Task details:
State how many lines in the records below contain the word "Open", and give only that number.

— start of Material for this exercise —

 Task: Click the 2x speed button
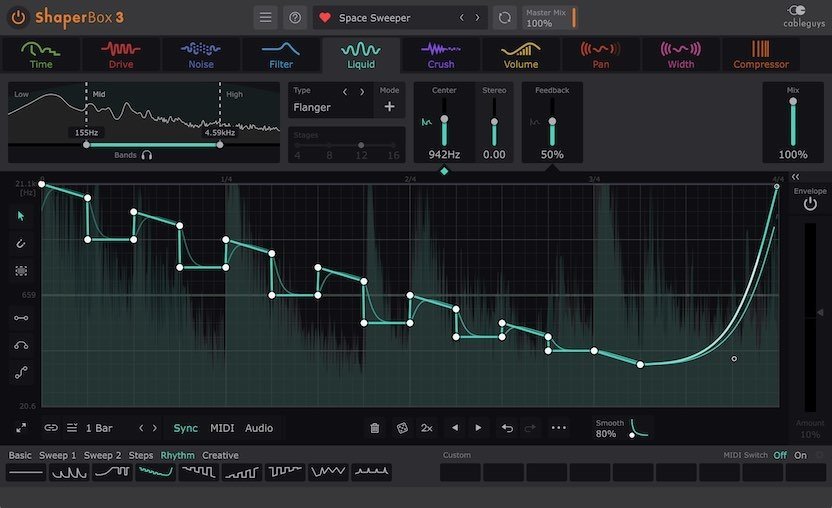[x=427, y=428]
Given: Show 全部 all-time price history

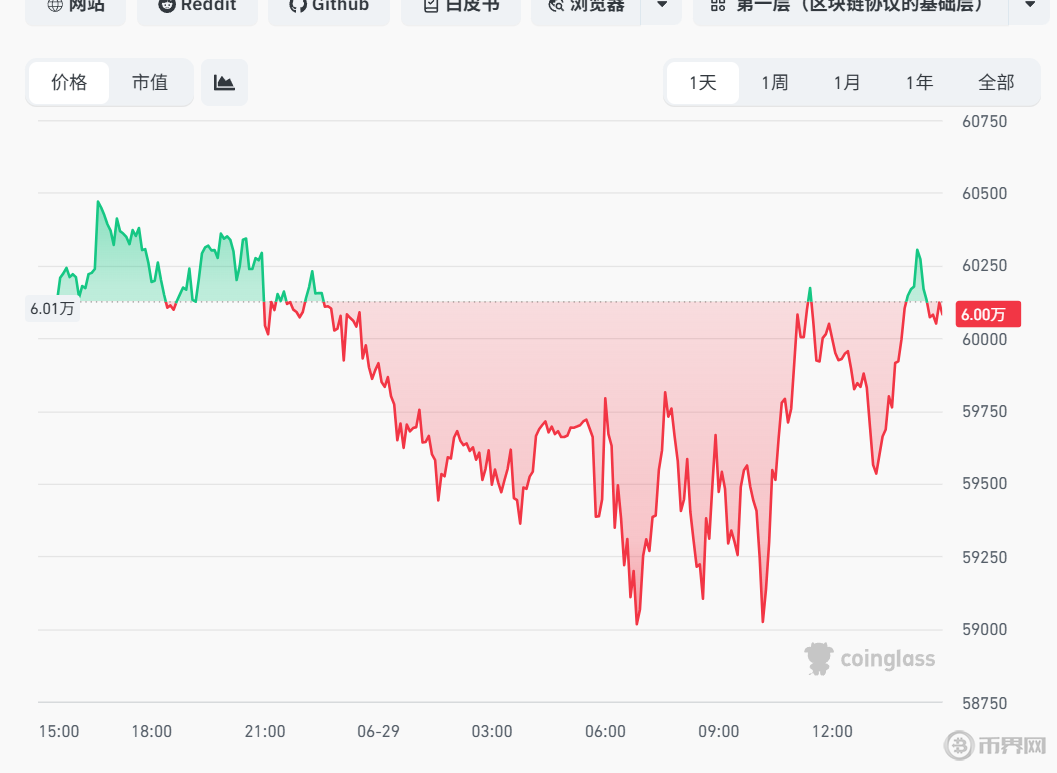Looking at the screenshot, I should pyautogui.click(x=996, y=83).
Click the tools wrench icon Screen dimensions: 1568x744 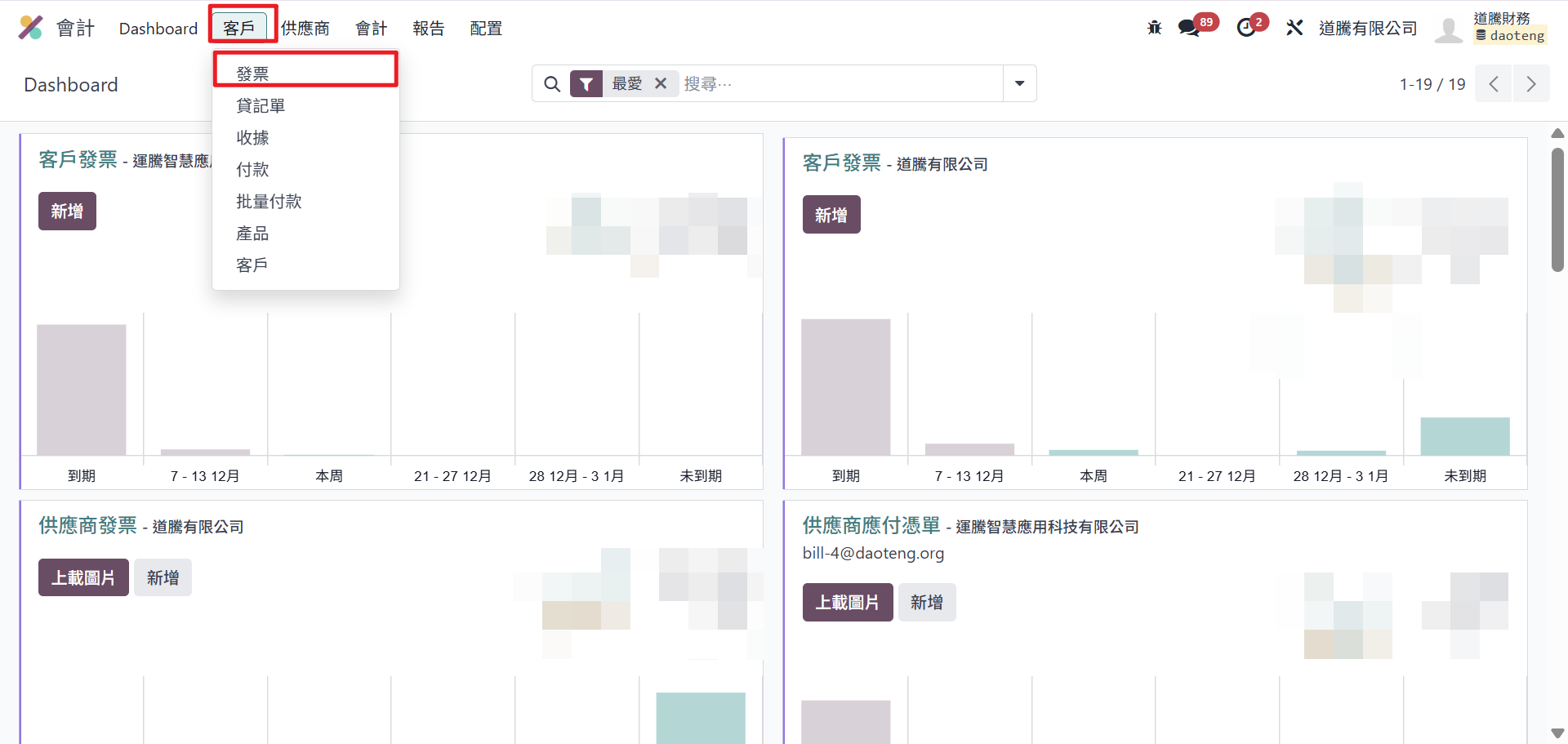click(1294, 28)
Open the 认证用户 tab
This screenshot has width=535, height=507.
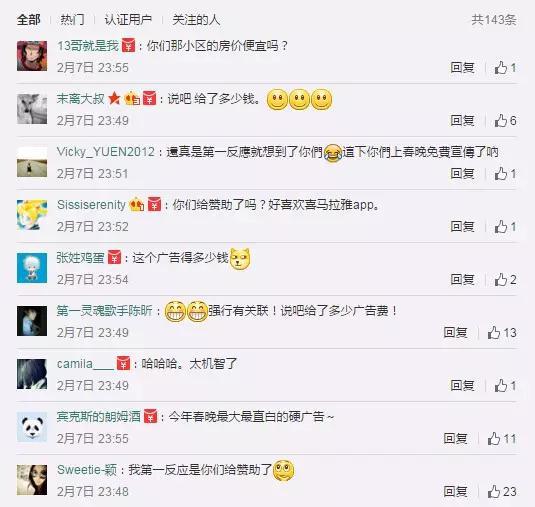pos(128,20)
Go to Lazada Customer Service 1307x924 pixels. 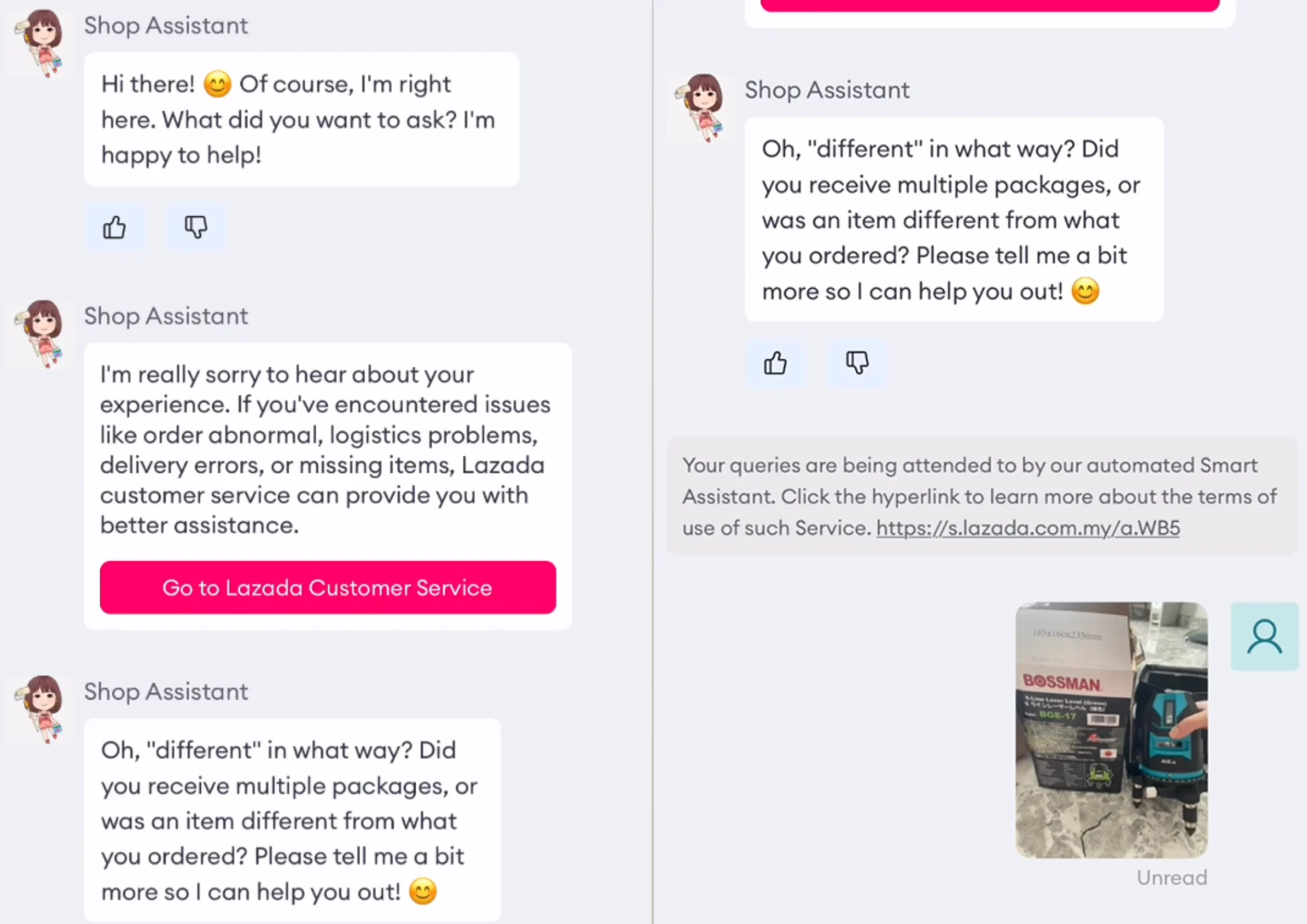(x=328, y=587)
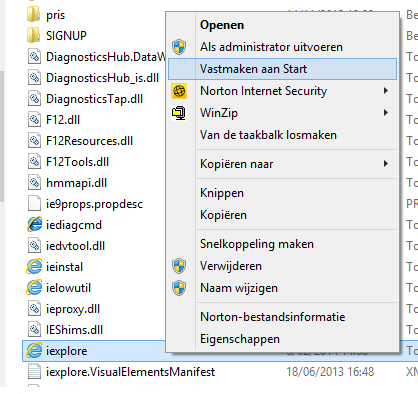The width and height of the screenshot is (418, 394).
Task: Click the Norton Internet Security globe icon
Action: point(179,91)
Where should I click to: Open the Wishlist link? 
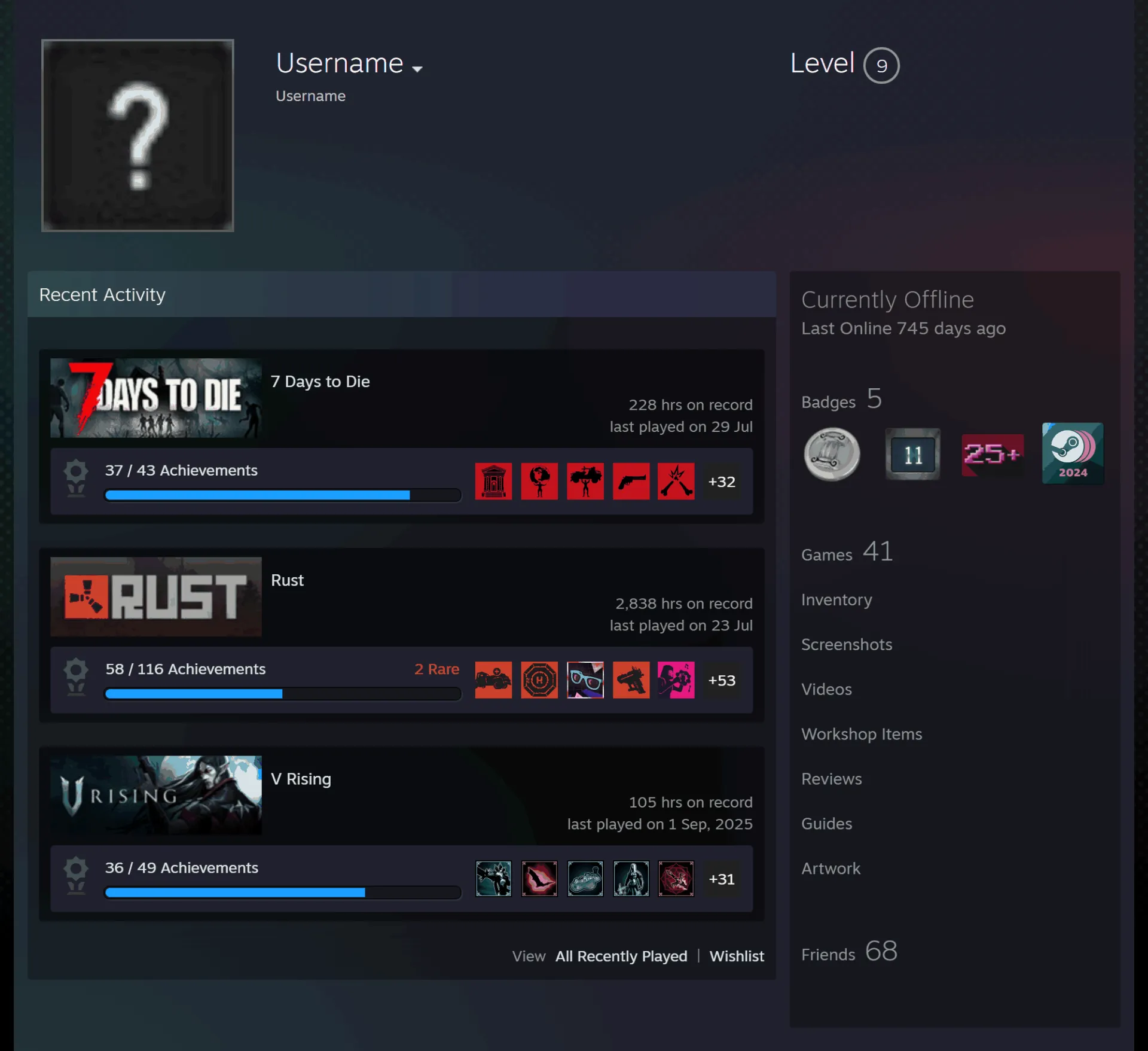point(737,956)
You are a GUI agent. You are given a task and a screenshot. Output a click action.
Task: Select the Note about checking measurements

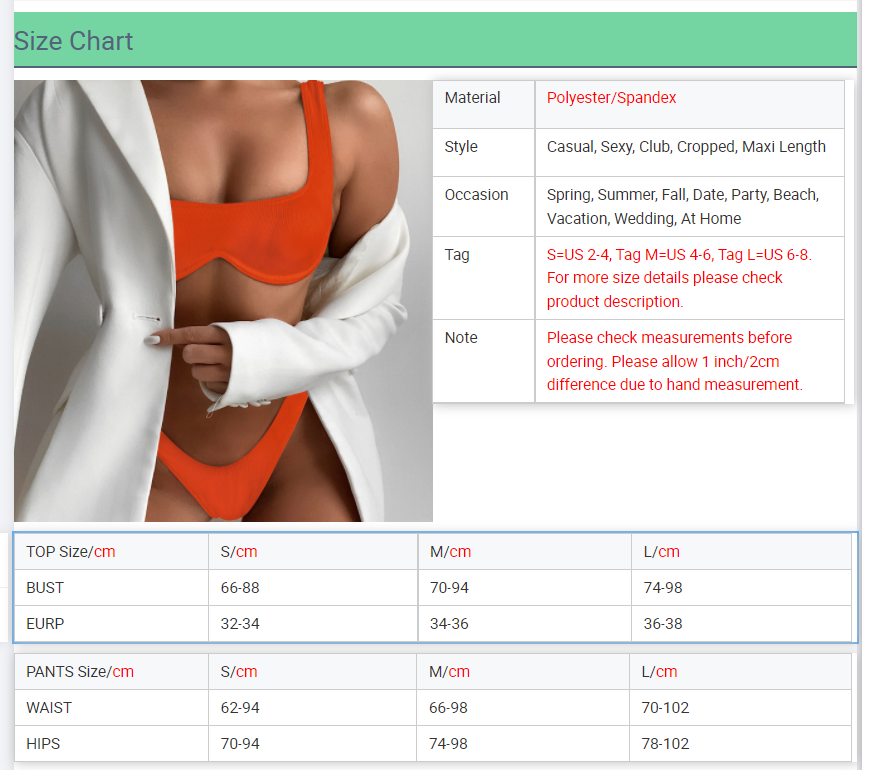coord(674,361)
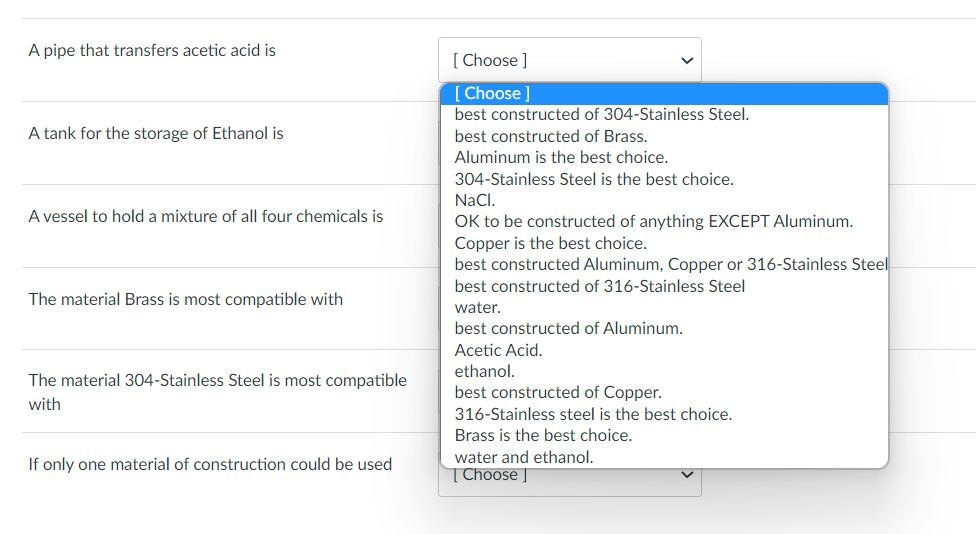Choose 'best constructed Aluminum, Copper or 316-Stainless Steel'
976x534 pixels.
670,264
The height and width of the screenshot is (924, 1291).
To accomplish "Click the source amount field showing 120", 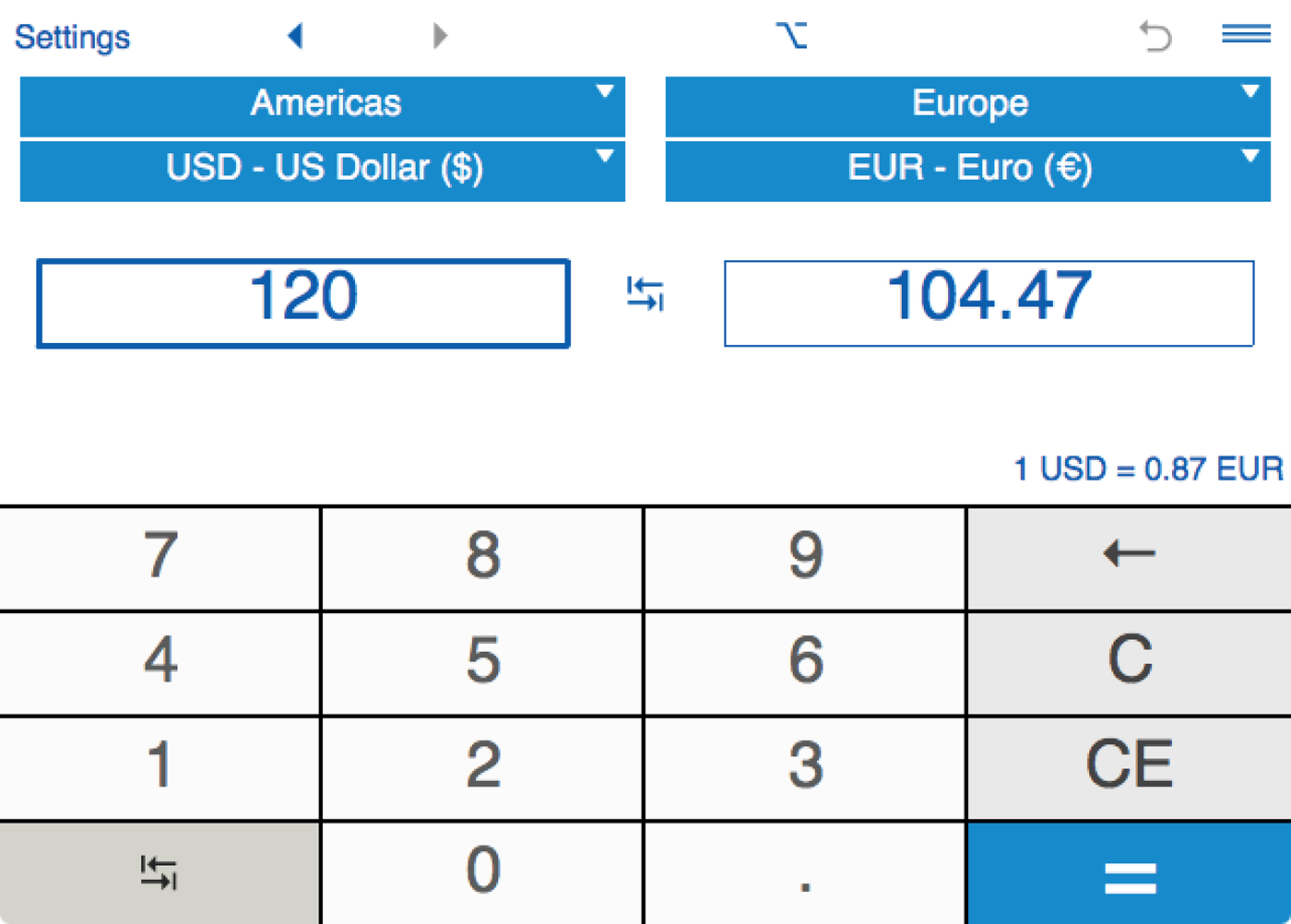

— end of Material for this exercise —

Solution for this task:
2